--- DATA PROVIDED Enclosed Below ---

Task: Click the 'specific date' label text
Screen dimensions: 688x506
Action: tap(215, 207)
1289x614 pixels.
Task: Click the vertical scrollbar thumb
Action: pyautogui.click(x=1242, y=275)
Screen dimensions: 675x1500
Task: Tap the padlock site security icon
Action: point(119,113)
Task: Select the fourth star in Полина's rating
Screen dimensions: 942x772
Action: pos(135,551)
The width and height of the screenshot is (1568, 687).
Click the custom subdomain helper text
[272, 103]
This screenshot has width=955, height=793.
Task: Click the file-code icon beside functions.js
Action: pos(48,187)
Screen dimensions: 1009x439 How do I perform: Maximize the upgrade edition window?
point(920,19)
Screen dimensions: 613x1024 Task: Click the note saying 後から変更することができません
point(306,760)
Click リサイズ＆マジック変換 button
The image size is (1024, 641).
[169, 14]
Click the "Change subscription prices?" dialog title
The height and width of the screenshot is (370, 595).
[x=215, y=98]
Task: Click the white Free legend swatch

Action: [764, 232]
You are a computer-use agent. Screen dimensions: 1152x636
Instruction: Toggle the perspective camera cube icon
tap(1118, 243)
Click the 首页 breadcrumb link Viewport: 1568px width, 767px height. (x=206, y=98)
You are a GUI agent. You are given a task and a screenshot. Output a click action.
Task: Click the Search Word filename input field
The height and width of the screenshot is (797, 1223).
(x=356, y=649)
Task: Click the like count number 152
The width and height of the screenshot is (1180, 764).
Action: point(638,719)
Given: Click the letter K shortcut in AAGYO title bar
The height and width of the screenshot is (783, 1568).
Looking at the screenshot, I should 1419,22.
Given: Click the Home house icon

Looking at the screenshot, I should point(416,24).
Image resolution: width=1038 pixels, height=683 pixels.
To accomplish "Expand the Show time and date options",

--- End of Enclosed DATA PROVIDED ---

## WHAT THE EXERCISE ASKS
Reproduce all of the entries above verbatim.

## TASK RESULT
Task: Click the 'specific date' label text
Screen dimensions: 688x506
Action: tap(215, 207)
1289x614 pixels.
Task: Click the vertical scrollbar thumb
Action: pyautogui.click(x=1242, y=275)
Screen dimensions: 675x1500
Task: Tap the padlock site security icon
Action: point(119,113)
Task: Select the fourth star in Полина's rating
Screen dimensions: 942x772
Action: pos(135,551)
The width and height of the screenshot is (1568, 687).
Click the custom subdomain helper text
[272, 103]
This screenshot has width=955, height=793.
Task: Click the file-code icon beside functions.js
Action: pos(48,187)
Screen dimensions: 1009x439 How do I perform: Maximize the upgrade edition window?
point(920,19)
Screen dimensions: 613x1024 Task: Click the note saying 後から変更することができません
point(306,760)
Click リサイズ＆マジック変換 button
The image size is (1024, 641).
[169, 14]
Click the "Change subscription prices?" dialog title
The height and width of the screenshot is (370, 595).
[x=215, y=98]
Task: Click the white Free legend swatch

Action: [764, 232]
You are a computer-use agent. Screen dimensions: 1152x636
Instruction: Toggle the perspective camera cube icon
tap(1118, 243)
Click the 首页 breadcrumb link Viewport: 1568px width, 767px height. (x=206, y=98)
You are a GUI agent. You are given a task and a screenshot. Output a click action.
Task: Click the Search Word filename input field
The height and width of the screenshot is (797, 1223).
(x=356, y=649)
Task: Click the like count number 152
The width and height of the screenshot is (1180, 764).
Action: point(638,719)
Given: Click the letter K shortcut in AAGYO title bar
The height and width of the screenshot is (783, 1568).
Looking at the screenshot, I should 1419,22.
Given: Click the Home house icon

Looking at the screenshot, I should point(416,24).
Image resolution: width=1038 pixels, height=683 pixels.
To accomplish "Expand the Show time and date options",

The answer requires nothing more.